1) My personal experience is that urban chicken coops are barely noticeable. I have seen coops in the following cities:
  • Honolulu, Hawaii: I have seen several coops here, all in "nicer" neighborhoods. They were all clean and fit in nicely with the dense urban landscape. I used to visit often for work, and the only reason I noticed them was that my work at the time (DOT contractor) required me to be driven slowly through neighborhoods and pay a lot of attention to things on the side of the street.
  • Suburban Antwerp, Belgium: my childhood best friend married a Belgian girl. Her family lived in a very upscale neighborhood and raised chickens, as did a neighbor. The chickens were quiet and the coops were very clean.
  • Neenah, Wisconsin: I had a college friend whose family lived on the very upscale E. Wisconsin Ave in Neenah. I am from Appleton and visited him a few times one summer. His neighbor had chickens, had had them for years, and everyone seemed to think that this was very nice.
  • Oddly, I have never seen a chicken coop in Madison, despite having several "east side Madison"-type friends, as today's State Journal article puts it. Again, I think this speaks to the low profile of the urban coop.
2) My personal experiences with urban chicken coops is directly counter to one of the fears of this ordinance's opposition: that urban chicken keeping would make Monona seem "tacky."
  • My wife's extensive Martha Stewart Living magazine archive has articles reaching back several years touting the benefits to raising one's own hens, with advice on urban hen raising in a few of the articles. You don't get anymore anti-tacky than Martha.
  • Many, many current cooking shows, magazines, and culinary-focused books and magazines also tout the benefits of personal coop-keeping. These materials are typically directed at an educated, well-read audience and tout the epicurean benefits of this pursuit much more than the "green" side.
  • The two urban coops I have seen up close and personal have been anything but tacky.
3) The notion that there is "overwhelming" opposition to this ordinance is overstated at best.
  • My friends (from Monona and otherwise) have no problem with the idea of urban chicken keeping.
  • The neighbors I've spoken to about this also seem to agree that this is a non-issue.
4) I believe that a no vote to this ordinance does damage to Monona's reputation in our area and works against young families looking to purchase homes here. Not because they want to raise chickens, necessarily, but because they recognize that chicken raising is a viable urban activity, and they see opposition to urban chicken raising as the sign of an "older" community that isn't open to new ideas. There is clearly a generational divide on this issue--do not underestimate this very important point. Monona certainly struggles with this perception enough as it is, and a yes vote on this ordinance is a very simple way to move Monona away from this perception. Let's ride the positive wave of Monona Drive's renovation by continuing to attract positive attention to ourselves from young families looking to move. I'm 29 and have owned a home here for 3.5 years, and I can tell you firsthand that we really need to work on our image to the first-time home buyer demographic. There aren't many young families like mine around here, but they're everywhere in Madison! We can do a better job as a city in appealing to the young family.

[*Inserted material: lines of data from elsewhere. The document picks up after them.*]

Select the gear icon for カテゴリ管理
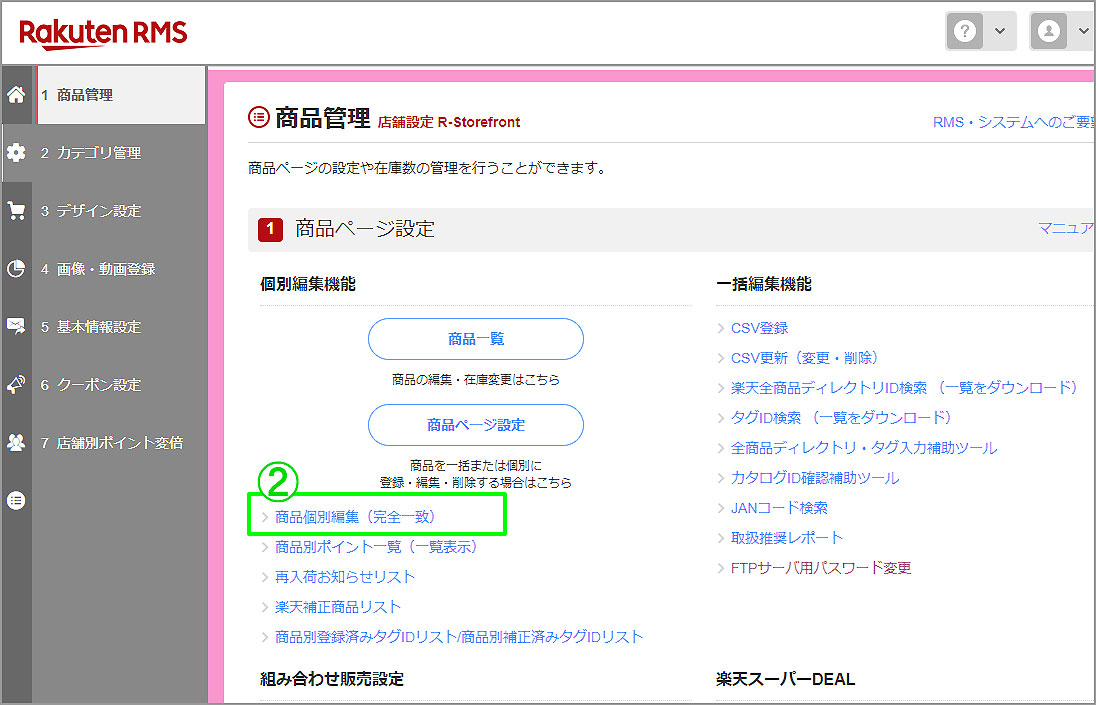 click(x=16, y=152)
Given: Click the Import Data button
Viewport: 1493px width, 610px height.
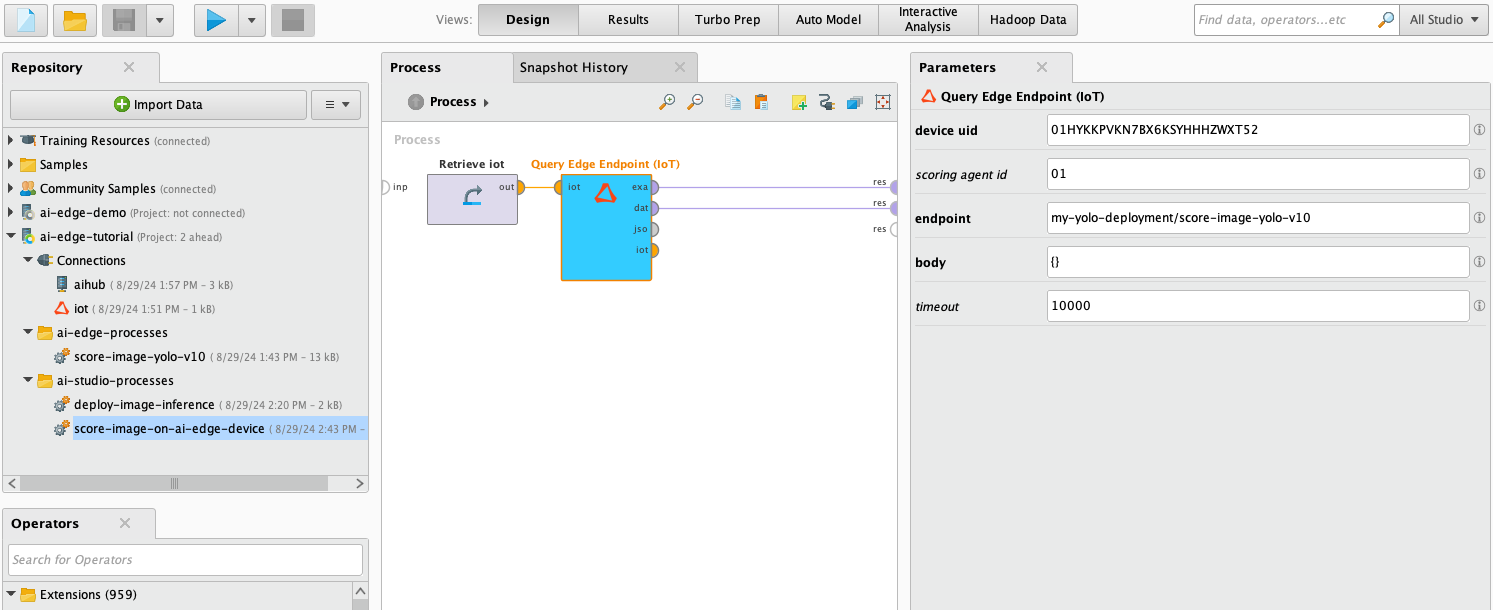Looking at the screenshot, I should (158, 105).
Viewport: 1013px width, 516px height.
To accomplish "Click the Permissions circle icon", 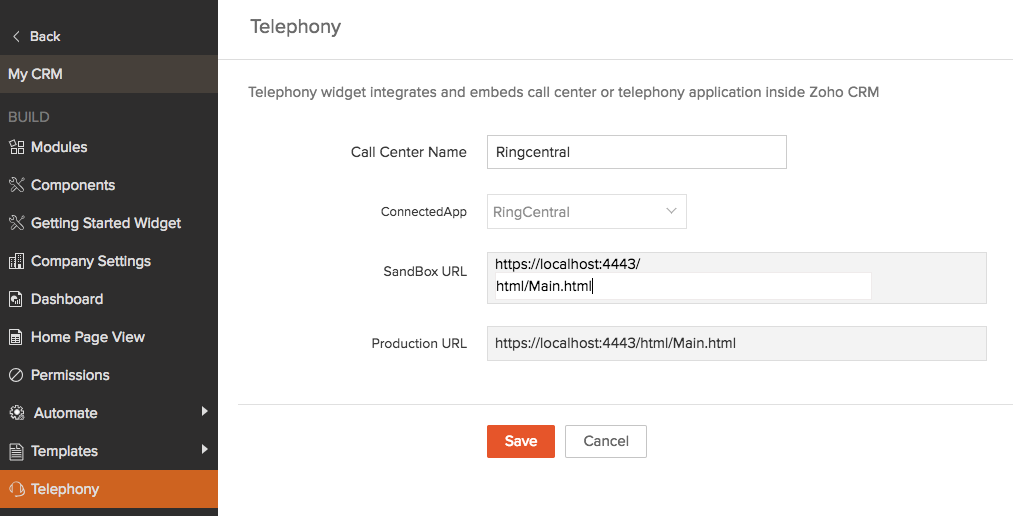I will click(x=16, y=375).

Thank you for your consideration.

Best regards,

Ben Redding


  1. Ben, great article. Unfortunately, according to the esteemed mayor, you (and I) should have just moved "to a more rural area..."

    "Mayor Robb Kahl, who has been against the zoning change from the beginning, agrees.

    Kahl said residents have told him, “If I wanted to be out in an area where things like chickens were allowed. . .I would have moved to a more rural area.”"

    Way to really reach out to the young and vibrant people who are moving into this neighborhood, Mayor...

  2. As someone who has lived in Monona for 27 years, I say AMEN to Mr. Redding's comments. Monona has to make itself attractive to younger potential residents and it won't do that by saying "no" to anything that seems to upset the status quo. My children who both grew up here and went all through Monona schools, have both moved away and would never move back here because they feel this isn't a community that looks forward.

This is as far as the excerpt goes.